The Hunters Inn is a very considerable building with two imposing gables, railed balconies, and plenty of the turn-of-the-century timbering popular with the Edwardians. The original pub, a thatched and ancient farmhouse, had burned down in 1895 and was rebuilt in the grand manner. The outdoor tables were thronged with customers, and girls in black trousers and tops scuttled in and out with loaded trays. “Lager or John Smith’s?” was my wife’s damning prediction as we made our way through a large, plain saloon to the bar at the far end. May we be forgiven for all our preconceptions, not to say prejudices. There were six pumps which ran the gamut of the Exmoor Brewery’s greatest treats – Ale, Gold, Fox, Stag, Silver Stallion and, almost unbelievably, the Beast itself. Exmoor Beast is a legendary dark porter with an ABV of 6.6.% which we had drunk previously only in bottles. Two pints were pulled up by the chatty barman who revealed that there was no problem in selling a barrel a week, and that it was always on offer. My wife, apparently, was not the only woman to square up to the Beast. The previous week he had poured a pint for a lady of a certain age with the cheery admonition, “That’ll put hair on your chest.” “Too late,” was her husband’s instant but unfortunate reply. A chilly silence fell.

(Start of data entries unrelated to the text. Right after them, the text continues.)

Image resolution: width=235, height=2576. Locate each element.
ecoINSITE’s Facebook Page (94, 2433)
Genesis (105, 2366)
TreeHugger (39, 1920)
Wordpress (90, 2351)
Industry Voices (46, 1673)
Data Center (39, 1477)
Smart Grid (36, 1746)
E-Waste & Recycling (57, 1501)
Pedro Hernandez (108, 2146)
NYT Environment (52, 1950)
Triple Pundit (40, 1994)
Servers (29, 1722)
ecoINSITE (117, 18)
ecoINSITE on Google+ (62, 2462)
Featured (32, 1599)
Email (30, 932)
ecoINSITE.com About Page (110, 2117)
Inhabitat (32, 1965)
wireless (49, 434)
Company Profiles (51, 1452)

The Exmoor Brewery website counsels, “This is a beer to be respected, sipped slowly to warm up a winter’s night while the weather does its worst. Or you might like it slightly chilled elsewhere in the year, a beer drinker’s version of an Irish coffee.” We drank ours as we always do, like Australian drovers with five minutes to go before six o’clock. We mellowed quickly towards the Hunters Inn. It must have considerable overheads compared with most Exmoor pubs and quite rightly chases the tourist pound as hard as it can go. The food prices are a pound or even more up on other moorland pubs, but the location of the Hunters entitles it to make hay from its proximity to the holiday centres of the North Devon coast. I admired the unorthodox attitude to the conventions of meal times of one elderly lady who for lunch worked her way through a cream tea and a large slice of sponge.

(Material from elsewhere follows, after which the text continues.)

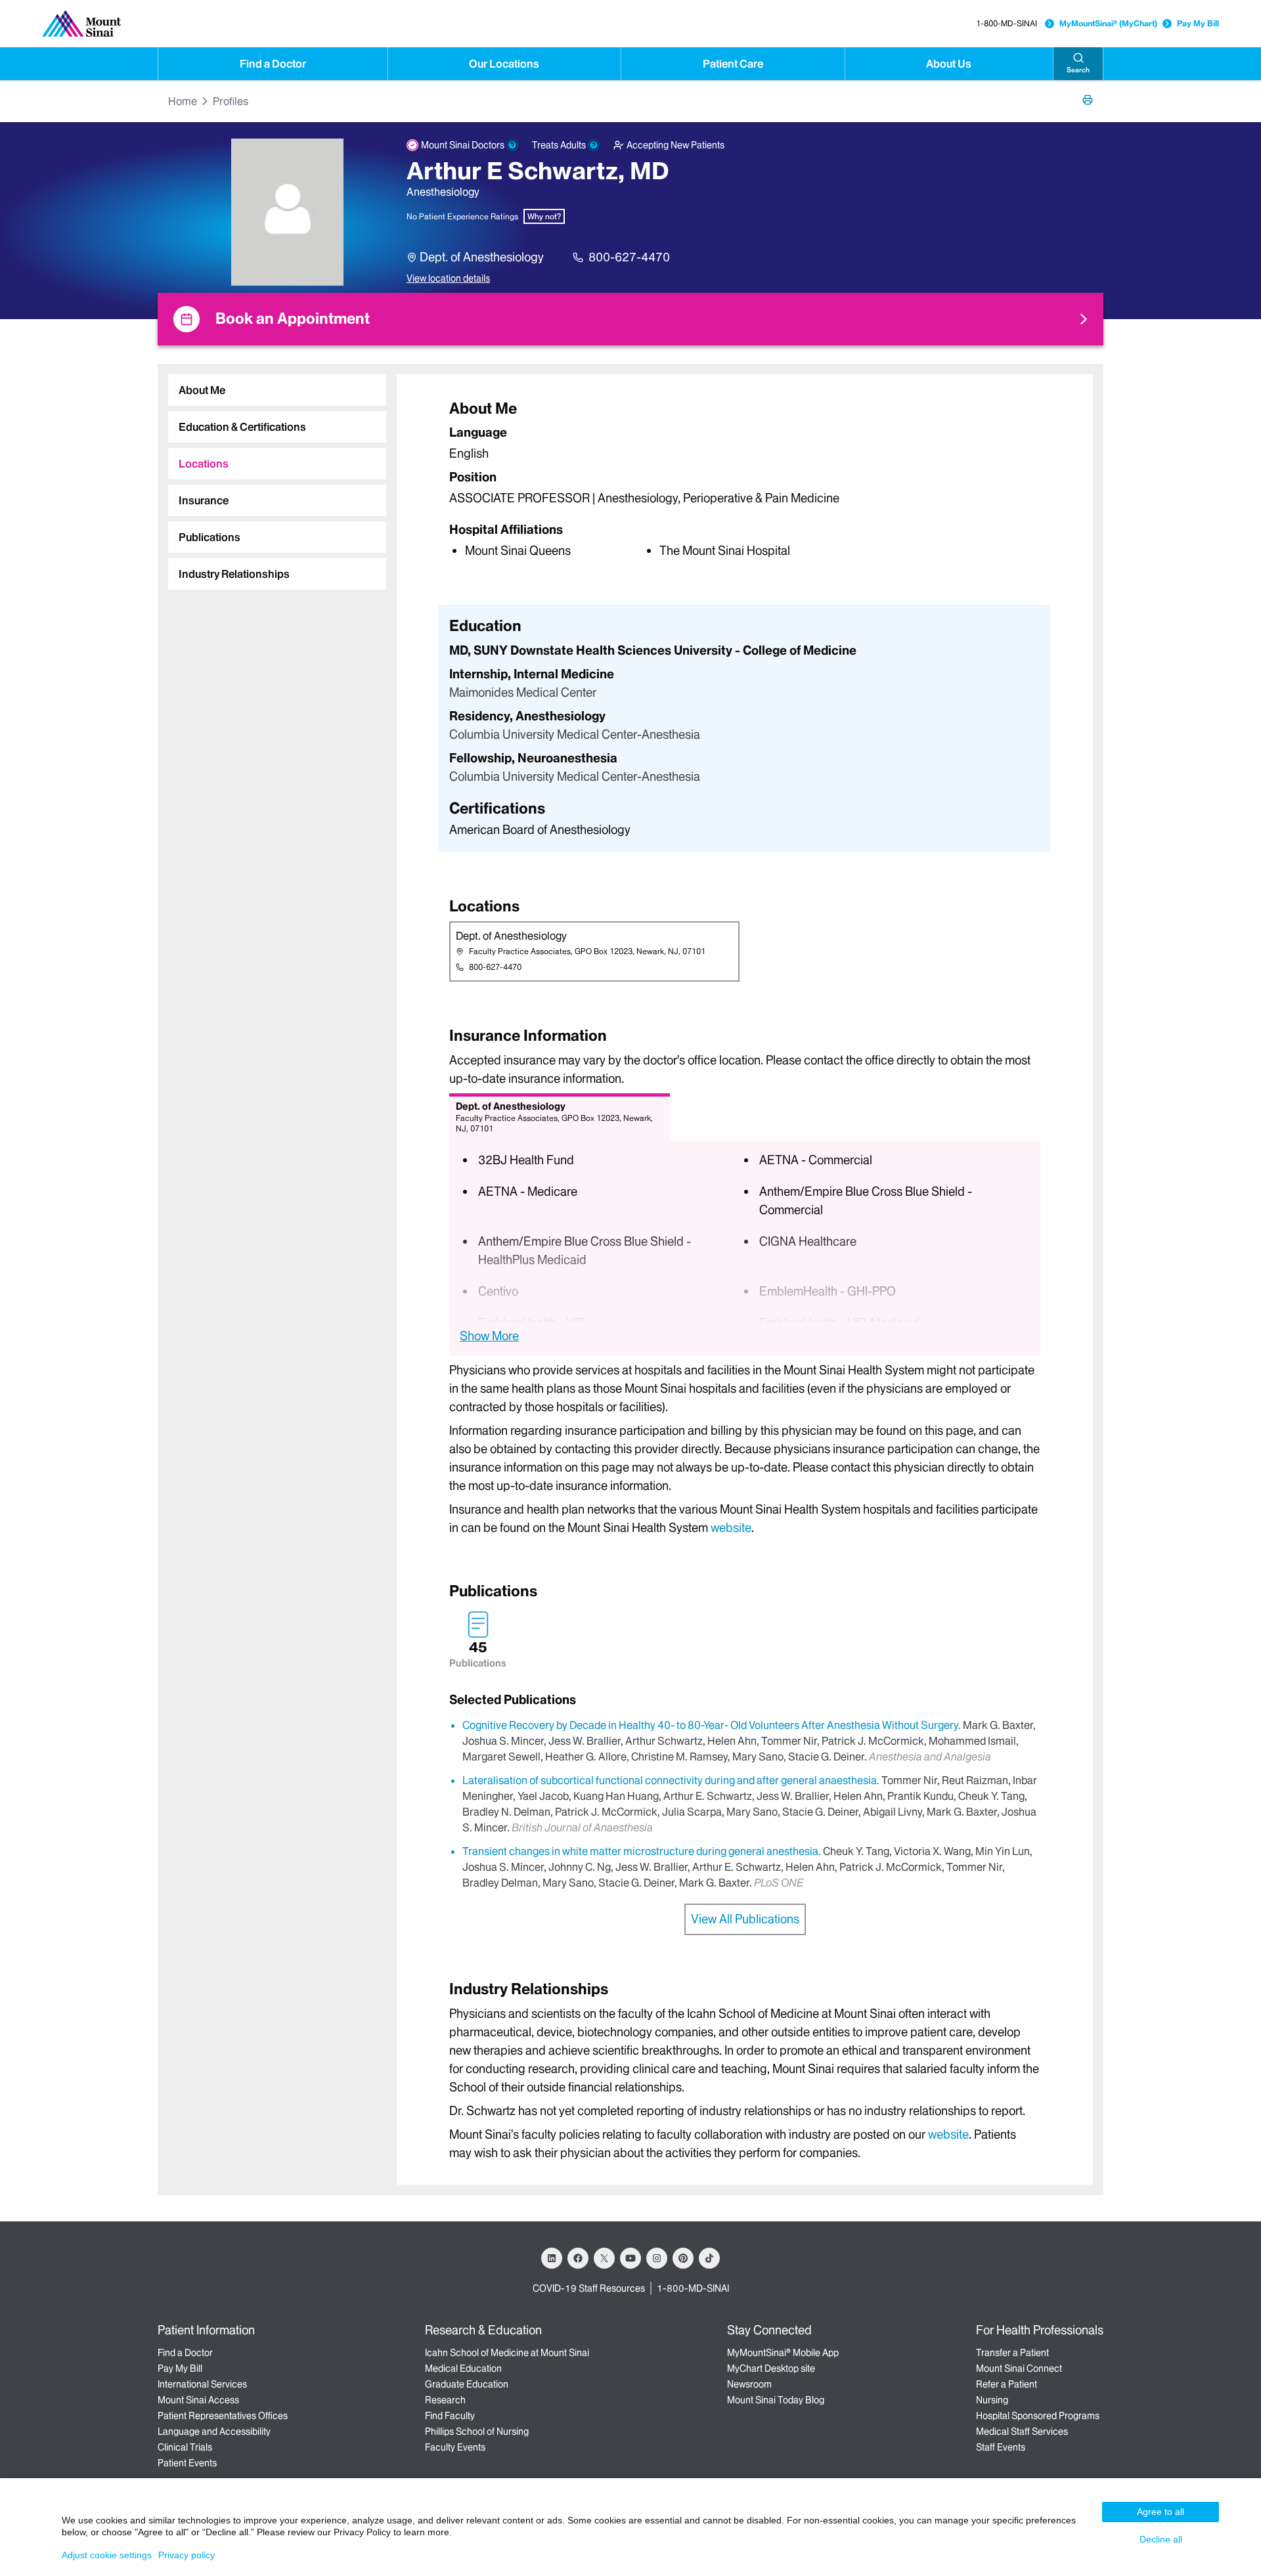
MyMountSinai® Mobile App (783, 2353)
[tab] (277, 390)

The pub never stops trying. In September there will be a beer festival, and on the second Sunday evening of each month there is a trad jazz band with the delicious name of the Heddon Valley Stumblers. Notices on the wall begged for any superfluous musical instruments its customers might have, which would be lodged in the bar for anyone to pick up and play. The notice promised that they would be tuned. There were three guitars leaning against a fireplace and, half way down my second pint of Beast, I tried one. It was in perfect tune but the assembled company was spared any fumbling attempts at my trying to remember the fingering of “Candy Man” or “Angie”.
After two pints of Beast, the rest of the walk passed in something of a blur. Leaving the pub, we turned right and walked westwards along the narrow road. After about a quarter of a mile, we forked left off the lane and up a broad track signposted to the Ladies Mile. We kept on through the woodland with a stream foaming on our left, ignoring all signs to Heale, until we came to a T junction of paths where we turned left and walked along the Ladies Mile round the southern slopes of Trentishoe Down. When we issued out into a metalled lane opposite to the gates of Trentishoe Manor, we realised that we had gone too far. We should have taken an unsigned track to our right a hundred yards or so before. We turned about and took the first track uphill to our left, and sure enough this led us up over Trentishoe Down until we reached the road just above The Glass Box. Here we turned left and a short walk along the road brought us back to our starting point at the car park.

Inland from Trentishoe Down

I borrowed the course of this walk from an article by Sue Viccars in the “Exmoor Magazine”. Exmoor’s excellent coffee table magazine features an enjoyable description of a moorland walk by Sue in each issue. To be perverse, we had walked in the opposite direction to her original, but anyone intending to sample the delights of the “Hunters Inn” would be well-advised to follow our example and complete the cliff-top section before they reach the pub.